Translation according to P. W. Joyce:
Gortacoosan in Roscommon, and Gortacoosaun in Galway; Gort-a'-chuasáin, enclosed tillage-field ofthe little cuas or cave. See Gortachoosh [reproduced below].
Gortachoosh in Leitrim; of the cave. See Cuas, vol. i. p. 437 [reproduced below].

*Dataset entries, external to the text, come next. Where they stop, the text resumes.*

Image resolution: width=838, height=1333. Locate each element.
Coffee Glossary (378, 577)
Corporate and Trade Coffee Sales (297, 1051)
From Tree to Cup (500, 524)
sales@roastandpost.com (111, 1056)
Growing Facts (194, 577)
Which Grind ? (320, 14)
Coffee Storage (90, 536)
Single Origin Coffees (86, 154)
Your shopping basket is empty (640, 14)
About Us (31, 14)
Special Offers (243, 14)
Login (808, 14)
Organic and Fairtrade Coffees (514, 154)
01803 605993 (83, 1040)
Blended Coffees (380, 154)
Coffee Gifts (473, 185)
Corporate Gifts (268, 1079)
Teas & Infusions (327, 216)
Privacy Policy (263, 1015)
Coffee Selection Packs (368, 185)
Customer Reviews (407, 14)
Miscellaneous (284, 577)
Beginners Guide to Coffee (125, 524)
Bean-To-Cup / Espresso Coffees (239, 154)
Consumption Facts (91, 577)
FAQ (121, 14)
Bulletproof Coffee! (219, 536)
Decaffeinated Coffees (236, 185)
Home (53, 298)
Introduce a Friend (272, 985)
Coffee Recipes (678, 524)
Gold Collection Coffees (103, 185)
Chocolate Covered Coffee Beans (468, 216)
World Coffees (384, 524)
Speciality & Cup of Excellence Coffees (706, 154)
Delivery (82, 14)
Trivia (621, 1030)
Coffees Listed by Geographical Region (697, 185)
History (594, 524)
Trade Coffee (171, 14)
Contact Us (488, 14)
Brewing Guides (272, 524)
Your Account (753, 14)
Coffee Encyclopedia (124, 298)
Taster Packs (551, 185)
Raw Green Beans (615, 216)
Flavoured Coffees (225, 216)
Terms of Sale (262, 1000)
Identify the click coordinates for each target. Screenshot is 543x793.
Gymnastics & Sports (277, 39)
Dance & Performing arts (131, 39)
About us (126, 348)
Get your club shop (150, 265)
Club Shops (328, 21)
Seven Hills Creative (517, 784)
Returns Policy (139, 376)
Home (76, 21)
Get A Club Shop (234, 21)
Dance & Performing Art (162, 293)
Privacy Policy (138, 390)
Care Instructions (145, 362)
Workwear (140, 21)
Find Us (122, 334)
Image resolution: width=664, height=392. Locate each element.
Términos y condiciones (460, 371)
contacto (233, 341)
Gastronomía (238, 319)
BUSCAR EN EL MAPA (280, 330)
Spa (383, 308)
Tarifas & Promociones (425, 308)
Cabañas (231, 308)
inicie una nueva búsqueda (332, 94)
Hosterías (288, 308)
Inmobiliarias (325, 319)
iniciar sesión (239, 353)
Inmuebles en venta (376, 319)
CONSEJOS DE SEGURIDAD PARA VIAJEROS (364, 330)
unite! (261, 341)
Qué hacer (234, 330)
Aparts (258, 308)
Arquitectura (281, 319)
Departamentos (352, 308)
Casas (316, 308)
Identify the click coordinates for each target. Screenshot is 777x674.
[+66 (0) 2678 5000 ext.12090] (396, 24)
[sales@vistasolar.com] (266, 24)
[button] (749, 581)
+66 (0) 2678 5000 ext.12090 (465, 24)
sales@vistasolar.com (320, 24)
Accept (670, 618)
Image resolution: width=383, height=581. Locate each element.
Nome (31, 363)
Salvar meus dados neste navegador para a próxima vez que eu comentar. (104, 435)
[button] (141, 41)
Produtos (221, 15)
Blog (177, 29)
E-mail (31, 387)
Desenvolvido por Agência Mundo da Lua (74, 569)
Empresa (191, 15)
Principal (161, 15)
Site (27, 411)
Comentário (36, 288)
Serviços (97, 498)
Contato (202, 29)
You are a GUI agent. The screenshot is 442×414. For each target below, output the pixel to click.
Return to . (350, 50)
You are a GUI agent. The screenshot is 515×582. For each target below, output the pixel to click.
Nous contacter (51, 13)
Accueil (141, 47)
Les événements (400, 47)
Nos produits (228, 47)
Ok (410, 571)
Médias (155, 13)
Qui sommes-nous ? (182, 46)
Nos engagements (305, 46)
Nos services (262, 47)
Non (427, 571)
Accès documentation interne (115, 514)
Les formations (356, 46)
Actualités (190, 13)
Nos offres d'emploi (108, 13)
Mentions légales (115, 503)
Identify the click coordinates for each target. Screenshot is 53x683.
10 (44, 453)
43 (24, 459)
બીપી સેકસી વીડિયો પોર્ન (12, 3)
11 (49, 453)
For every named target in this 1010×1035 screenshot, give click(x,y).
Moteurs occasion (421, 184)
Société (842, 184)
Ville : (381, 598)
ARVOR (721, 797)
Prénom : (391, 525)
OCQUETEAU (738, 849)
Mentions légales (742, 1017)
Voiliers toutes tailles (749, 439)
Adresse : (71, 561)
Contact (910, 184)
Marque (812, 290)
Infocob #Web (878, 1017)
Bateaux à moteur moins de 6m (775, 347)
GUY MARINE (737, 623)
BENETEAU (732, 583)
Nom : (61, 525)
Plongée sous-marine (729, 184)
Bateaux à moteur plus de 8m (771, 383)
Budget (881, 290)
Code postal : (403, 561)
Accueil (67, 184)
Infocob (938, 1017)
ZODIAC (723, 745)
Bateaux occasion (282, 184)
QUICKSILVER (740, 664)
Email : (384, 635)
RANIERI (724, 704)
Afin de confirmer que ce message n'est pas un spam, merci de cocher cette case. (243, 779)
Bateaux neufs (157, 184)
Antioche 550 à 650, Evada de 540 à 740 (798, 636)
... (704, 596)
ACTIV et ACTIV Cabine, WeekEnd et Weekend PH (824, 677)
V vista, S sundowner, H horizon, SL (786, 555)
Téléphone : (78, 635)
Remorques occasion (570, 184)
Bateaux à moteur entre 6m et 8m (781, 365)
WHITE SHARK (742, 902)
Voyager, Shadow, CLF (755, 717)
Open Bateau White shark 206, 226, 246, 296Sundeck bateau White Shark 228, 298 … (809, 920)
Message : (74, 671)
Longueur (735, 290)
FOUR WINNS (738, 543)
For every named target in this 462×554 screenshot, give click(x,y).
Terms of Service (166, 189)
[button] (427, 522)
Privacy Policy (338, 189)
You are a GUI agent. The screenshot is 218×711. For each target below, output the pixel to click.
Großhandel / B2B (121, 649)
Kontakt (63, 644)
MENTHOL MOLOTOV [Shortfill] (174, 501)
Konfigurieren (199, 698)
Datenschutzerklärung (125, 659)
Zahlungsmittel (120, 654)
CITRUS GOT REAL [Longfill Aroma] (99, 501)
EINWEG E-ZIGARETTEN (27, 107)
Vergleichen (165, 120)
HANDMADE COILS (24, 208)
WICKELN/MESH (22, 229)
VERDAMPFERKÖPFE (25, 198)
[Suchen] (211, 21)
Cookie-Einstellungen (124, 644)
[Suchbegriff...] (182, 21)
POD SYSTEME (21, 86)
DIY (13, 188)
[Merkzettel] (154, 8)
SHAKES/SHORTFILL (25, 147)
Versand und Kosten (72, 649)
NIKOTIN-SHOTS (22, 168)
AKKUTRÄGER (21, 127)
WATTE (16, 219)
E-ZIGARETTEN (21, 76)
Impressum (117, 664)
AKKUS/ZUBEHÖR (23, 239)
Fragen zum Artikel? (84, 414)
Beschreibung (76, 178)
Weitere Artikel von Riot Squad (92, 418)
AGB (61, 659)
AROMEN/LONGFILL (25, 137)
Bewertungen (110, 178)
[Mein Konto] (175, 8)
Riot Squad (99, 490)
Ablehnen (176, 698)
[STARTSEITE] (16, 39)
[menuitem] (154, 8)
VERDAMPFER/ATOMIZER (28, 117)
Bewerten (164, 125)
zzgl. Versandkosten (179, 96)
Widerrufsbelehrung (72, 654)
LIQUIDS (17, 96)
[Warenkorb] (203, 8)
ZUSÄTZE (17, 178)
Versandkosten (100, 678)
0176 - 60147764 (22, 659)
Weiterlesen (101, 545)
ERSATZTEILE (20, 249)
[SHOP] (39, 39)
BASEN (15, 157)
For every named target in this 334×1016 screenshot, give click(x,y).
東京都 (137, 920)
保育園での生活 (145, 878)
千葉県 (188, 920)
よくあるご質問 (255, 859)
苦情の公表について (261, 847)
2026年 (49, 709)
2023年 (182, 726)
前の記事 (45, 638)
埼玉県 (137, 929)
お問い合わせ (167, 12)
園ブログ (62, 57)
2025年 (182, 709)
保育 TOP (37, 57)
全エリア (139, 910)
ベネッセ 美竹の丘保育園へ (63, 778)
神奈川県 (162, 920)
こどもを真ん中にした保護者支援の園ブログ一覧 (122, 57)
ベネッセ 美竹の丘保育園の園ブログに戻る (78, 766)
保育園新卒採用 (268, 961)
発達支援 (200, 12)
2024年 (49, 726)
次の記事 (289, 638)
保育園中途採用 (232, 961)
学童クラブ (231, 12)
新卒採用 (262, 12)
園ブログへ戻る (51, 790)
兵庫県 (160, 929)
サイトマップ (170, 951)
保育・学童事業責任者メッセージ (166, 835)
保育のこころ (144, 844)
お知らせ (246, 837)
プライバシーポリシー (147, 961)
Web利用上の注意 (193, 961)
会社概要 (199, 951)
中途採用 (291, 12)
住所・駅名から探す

Cuas is another term for a cave, which has also given names to a considerable number of places; Coos and Coose are the names of some townlands in Down, Monaghan, and Galway; there is a remarkable cavern near Cong called Cooslughoga, the cave of mice; and it is very likely that Cozies in the parish of Billy, Antrim, is merely the English plural of Cuas, meaning "caves." Clooncoose, Clooncose, Cloncose, and Cloncouse, are the names of fourteen townlands spread over the four provinces; the Irish form is Cluain-cuas (Four Masters), the meadow of the caves. Sometimes the c is changed to h by aspiration, as in Corrahoash in Cavan, the round-hill of the cave; and often we find it eclipsed by g (p. 22), as in Drumgoose and Drumgose, the names of some places in Armagh, Tyrone, and Monaghan, which represent the Irish Druim-gcuas, cave ridge. There are several places called Coosan, Coosane, Coosaun, and Coosheen, all signifying little cave. Round the coasts of Cork and Kerry, and perhaps in other counties, cuas or coos is applied to a small sea inlet or cove, and in these places the word must be interpreted accordingly.